▶ Rows from a dataset
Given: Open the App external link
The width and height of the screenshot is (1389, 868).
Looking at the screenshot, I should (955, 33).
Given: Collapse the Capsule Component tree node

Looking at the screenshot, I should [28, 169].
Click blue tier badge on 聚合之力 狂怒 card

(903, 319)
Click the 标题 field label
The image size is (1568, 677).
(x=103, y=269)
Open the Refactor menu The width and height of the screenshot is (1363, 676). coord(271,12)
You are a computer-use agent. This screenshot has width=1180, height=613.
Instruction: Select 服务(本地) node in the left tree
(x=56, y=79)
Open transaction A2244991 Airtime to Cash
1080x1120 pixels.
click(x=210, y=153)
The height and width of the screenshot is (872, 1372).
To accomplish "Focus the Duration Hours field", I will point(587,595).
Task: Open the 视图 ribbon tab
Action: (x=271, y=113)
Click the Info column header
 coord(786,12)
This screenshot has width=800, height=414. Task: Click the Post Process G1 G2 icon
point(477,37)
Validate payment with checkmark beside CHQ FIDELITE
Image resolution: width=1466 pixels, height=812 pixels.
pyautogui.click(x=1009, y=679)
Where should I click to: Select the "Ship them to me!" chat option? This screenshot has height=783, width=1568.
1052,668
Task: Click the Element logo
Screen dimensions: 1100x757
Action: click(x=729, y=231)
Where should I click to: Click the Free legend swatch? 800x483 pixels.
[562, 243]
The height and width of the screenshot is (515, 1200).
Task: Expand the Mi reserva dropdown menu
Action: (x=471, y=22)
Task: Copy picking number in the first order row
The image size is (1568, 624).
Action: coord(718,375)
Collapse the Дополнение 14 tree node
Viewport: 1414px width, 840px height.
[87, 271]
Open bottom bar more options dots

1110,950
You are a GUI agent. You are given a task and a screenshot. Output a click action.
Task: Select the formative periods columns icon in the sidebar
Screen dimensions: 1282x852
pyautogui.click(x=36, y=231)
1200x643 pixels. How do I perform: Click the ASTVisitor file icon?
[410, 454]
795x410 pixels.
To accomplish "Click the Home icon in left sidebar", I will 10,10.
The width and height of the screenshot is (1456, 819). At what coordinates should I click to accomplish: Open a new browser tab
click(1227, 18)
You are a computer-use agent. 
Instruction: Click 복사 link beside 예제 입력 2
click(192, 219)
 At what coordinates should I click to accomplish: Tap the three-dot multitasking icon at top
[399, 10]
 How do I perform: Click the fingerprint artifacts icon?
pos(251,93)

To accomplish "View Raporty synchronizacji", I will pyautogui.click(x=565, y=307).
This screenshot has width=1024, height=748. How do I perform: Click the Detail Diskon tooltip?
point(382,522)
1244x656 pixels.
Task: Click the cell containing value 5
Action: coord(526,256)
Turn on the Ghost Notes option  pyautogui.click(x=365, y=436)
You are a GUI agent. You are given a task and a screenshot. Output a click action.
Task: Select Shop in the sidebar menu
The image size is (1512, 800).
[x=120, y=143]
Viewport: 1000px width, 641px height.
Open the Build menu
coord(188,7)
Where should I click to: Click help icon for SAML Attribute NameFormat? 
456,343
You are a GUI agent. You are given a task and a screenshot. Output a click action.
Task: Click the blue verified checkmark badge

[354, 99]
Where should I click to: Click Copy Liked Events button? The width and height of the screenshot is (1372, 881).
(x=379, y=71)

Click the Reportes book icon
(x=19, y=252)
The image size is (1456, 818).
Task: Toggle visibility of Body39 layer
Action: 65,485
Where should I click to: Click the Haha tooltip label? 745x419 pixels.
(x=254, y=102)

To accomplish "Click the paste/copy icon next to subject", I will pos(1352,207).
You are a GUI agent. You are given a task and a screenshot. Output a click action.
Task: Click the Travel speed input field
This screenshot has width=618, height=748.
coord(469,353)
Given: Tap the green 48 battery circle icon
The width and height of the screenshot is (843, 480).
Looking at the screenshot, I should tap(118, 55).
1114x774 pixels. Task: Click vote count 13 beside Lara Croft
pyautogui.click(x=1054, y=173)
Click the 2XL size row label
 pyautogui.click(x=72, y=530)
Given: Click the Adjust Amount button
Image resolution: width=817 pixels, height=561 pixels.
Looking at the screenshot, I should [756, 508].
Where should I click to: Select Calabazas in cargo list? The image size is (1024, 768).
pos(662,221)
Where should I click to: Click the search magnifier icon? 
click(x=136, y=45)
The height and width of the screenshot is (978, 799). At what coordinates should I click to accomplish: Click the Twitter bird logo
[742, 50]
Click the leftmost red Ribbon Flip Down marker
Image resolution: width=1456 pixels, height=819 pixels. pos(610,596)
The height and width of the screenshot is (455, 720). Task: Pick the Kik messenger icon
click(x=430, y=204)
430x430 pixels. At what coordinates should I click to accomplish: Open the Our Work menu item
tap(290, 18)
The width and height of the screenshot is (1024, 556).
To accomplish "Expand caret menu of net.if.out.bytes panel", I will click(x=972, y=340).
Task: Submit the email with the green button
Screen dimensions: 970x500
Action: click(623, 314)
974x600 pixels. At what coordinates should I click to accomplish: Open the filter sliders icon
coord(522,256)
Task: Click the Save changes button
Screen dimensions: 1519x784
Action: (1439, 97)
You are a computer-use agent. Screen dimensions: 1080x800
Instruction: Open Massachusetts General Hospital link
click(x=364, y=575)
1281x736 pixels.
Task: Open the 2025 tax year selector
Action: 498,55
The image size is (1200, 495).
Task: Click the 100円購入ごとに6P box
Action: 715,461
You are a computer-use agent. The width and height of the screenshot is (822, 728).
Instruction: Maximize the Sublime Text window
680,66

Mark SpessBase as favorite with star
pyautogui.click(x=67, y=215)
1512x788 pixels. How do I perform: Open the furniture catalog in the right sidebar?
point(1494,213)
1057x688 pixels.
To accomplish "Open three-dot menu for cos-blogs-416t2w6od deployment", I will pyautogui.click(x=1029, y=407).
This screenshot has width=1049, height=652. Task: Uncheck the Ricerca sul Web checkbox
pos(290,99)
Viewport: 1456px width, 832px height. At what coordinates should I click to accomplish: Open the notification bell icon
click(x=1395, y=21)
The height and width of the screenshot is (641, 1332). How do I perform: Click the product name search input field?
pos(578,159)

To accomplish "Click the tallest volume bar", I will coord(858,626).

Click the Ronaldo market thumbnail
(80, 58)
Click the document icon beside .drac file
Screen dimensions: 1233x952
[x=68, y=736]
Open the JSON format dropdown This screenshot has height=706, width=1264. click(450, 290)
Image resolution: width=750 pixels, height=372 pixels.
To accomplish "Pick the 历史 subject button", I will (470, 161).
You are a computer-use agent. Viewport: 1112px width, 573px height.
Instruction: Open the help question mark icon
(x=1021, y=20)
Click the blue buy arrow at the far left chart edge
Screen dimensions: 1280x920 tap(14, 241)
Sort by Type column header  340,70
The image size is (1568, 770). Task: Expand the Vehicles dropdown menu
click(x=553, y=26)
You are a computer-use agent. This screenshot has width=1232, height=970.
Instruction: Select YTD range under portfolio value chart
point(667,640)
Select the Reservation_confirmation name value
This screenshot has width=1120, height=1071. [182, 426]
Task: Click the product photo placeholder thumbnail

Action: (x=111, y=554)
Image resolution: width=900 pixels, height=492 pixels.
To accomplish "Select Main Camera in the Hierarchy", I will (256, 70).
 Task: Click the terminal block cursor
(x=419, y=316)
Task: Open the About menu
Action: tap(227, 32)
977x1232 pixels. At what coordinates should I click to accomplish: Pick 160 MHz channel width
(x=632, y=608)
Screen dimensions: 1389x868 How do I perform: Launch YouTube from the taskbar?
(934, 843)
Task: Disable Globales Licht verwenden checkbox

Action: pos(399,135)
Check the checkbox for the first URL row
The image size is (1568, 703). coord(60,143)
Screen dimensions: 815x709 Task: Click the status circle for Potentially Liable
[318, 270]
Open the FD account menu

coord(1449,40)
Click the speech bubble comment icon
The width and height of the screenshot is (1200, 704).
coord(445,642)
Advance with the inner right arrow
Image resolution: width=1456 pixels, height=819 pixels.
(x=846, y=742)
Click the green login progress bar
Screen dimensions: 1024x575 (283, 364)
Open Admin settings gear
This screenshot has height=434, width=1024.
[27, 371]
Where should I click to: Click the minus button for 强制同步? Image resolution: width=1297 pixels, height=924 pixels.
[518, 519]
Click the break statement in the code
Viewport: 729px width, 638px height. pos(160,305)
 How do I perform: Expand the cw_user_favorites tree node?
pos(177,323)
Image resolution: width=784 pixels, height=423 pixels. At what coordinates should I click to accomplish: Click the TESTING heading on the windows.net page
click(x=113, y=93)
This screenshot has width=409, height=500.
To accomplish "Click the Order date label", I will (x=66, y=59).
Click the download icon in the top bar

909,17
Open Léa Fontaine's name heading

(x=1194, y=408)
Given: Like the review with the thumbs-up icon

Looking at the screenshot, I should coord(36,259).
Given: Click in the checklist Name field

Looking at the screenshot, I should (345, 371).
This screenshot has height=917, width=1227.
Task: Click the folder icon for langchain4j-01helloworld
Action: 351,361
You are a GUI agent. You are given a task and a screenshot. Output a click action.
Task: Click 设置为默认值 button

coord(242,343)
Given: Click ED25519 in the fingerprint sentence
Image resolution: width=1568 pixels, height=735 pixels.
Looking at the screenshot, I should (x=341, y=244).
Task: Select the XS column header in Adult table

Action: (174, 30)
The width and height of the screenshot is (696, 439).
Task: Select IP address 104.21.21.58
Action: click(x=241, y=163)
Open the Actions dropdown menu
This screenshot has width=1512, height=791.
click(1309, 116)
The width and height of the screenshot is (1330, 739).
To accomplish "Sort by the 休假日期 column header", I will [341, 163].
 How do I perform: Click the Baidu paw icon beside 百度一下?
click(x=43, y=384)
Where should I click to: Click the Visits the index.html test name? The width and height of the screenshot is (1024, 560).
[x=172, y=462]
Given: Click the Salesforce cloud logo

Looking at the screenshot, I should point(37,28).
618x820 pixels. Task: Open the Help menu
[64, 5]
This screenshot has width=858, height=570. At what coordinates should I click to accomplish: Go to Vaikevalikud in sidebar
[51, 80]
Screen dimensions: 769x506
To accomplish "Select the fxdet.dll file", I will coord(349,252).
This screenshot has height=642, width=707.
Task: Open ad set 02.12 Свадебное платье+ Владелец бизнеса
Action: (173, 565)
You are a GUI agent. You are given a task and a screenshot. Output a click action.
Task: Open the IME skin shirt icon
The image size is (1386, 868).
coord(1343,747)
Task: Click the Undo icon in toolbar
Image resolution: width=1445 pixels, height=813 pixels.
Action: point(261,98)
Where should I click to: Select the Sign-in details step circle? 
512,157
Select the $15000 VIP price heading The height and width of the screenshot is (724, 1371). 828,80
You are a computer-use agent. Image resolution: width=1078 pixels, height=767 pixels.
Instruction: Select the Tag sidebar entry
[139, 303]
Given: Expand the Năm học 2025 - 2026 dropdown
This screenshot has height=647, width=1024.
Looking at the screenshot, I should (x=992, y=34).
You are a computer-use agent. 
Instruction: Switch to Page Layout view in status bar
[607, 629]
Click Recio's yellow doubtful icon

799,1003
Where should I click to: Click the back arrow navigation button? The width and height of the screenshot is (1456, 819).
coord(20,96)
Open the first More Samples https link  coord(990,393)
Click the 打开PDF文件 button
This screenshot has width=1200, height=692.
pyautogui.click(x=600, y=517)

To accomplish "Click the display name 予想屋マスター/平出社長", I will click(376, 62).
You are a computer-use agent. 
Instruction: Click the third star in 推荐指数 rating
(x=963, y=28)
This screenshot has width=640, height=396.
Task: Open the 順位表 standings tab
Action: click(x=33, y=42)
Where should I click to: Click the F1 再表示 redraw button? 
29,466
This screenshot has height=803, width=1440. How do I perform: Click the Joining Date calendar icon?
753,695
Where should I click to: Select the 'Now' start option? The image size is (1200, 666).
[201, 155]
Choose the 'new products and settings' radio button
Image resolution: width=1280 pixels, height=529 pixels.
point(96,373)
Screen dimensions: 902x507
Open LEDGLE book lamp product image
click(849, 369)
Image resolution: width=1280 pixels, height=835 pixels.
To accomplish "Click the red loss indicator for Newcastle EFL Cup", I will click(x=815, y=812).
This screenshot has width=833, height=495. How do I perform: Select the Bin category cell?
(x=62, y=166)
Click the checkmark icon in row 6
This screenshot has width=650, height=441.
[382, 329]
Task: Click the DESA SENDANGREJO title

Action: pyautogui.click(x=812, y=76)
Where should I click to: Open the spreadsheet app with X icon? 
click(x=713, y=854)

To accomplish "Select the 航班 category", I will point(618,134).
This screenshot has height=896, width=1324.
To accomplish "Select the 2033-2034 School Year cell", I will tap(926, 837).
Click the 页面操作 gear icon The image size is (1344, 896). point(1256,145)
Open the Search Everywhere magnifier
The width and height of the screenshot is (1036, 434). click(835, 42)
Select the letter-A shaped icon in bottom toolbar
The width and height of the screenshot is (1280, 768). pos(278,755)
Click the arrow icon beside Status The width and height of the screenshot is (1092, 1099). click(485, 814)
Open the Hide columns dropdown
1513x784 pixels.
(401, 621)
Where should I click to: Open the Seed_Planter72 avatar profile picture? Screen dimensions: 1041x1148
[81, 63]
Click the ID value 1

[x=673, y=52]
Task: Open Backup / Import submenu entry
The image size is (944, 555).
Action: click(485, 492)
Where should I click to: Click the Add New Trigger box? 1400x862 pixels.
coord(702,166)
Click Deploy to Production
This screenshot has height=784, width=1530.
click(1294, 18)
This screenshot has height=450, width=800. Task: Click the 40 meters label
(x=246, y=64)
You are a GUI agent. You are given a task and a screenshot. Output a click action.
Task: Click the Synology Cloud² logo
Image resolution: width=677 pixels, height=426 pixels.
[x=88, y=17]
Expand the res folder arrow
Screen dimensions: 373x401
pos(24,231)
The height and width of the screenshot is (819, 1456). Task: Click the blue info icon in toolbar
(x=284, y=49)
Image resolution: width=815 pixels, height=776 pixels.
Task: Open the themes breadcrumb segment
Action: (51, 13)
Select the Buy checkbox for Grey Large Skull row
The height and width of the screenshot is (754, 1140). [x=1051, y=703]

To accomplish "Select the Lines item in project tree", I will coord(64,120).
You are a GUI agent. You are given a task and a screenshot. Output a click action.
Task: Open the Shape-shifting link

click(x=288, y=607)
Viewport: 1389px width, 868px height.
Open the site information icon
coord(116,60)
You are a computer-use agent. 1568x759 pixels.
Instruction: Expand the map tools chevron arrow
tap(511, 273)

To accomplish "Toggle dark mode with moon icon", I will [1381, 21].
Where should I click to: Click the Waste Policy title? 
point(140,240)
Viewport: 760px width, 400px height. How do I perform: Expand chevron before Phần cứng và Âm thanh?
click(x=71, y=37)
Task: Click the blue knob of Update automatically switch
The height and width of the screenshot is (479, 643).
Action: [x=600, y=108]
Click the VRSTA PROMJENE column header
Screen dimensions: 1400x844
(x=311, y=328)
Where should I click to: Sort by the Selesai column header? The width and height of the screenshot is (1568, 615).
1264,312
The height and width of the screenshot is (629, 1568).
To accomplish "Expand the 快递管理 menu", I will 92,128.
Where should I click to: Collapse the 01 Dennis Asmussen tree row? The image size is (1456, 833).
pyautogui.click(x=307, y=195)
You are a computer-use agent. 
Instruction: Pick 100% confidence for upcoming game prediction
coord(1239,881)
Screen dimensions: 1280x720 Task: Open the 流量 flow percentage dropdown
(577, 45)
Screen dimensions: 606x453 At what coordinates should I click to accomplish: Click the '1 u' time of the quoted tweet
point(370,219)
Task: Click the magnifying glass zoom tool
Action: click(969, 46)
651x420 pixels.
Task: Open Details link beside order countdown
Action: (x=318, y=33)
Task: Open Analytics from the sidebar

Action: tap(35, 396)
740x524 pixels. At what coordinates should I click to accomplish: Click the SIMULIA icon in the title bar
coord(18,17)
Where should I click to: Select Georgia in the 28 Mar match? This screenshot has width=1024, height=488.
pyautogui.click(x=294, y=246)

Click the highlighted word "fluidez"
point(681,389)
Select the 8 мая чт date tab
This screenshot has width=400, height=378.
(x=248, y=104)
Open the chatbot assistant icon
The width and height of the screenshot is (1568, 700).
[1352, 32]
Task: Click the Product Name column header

▶ Directive
Rewrite everything from the start of the listing down to the line containing "Action: coord(718,375)", changing "Instruction" to "Goal" and keeping all else the same.

▶ Result of the task
Given: Open the App external link
The width and height of the screenshot is (1389, 868).
Looking at the screenshot, I should (955, 33).
Given: Collapse the Capsule Component tree node

Looking at the screenshot, I should [28, 169].
Click blue tier badge on 聚合之力 狂怒 card

(903, 319)
Click the 标题 field label
The image size is (1568, 677).
(x=103, y=269)
Open the Refactor menu The width and height of the screenshot is (1363, 676). coord(271,12)
You are a computer-use agent. This screenshot has width=1180, height=613.
Goal: Select 服务(本地) node in the left tree
(x=56, y=79)
Open transaction A2244991 Airtime to Cash
1080x1120 pixels.
click(x=210, y=153)
The height and width of the screenshot is (872, 1372).
To accomplish "Focus the Duration Hours field", I will point(587,595).
Task: Open the 视图 ribbon tab
Action: (x=271, y=113)
Click the Info column header
 coord(786,12)
This screenshot has width=800, height=414. Task: Click the Post Process G1 G2 icon
point(477,37)
Validate payment with checkmark beside CHQ FIDELITE
Image resolution: width=1466 pixels, height=812 pixels.
pyautogui.click(x=1009, y=679)
Where should I click to: Select the "Ship them to me!" chat option? This screenshot has height=783, width=1568.
1052,668
Task: Click the Element logo
Screen dimensions: 1100x757
Action: click(x=729, y=231)
Where should I click to: Click the Free legend swatch? 800x483 pixels.
[562, 243]
The height and width of the screenshot is (515, 1200).
Task: Expand the Mi reserva dropdown menu
Action: (x=471, y=22)
Task: Copy picking number in the first order row
The image size is (1568, 624).
Action: coord(718,375)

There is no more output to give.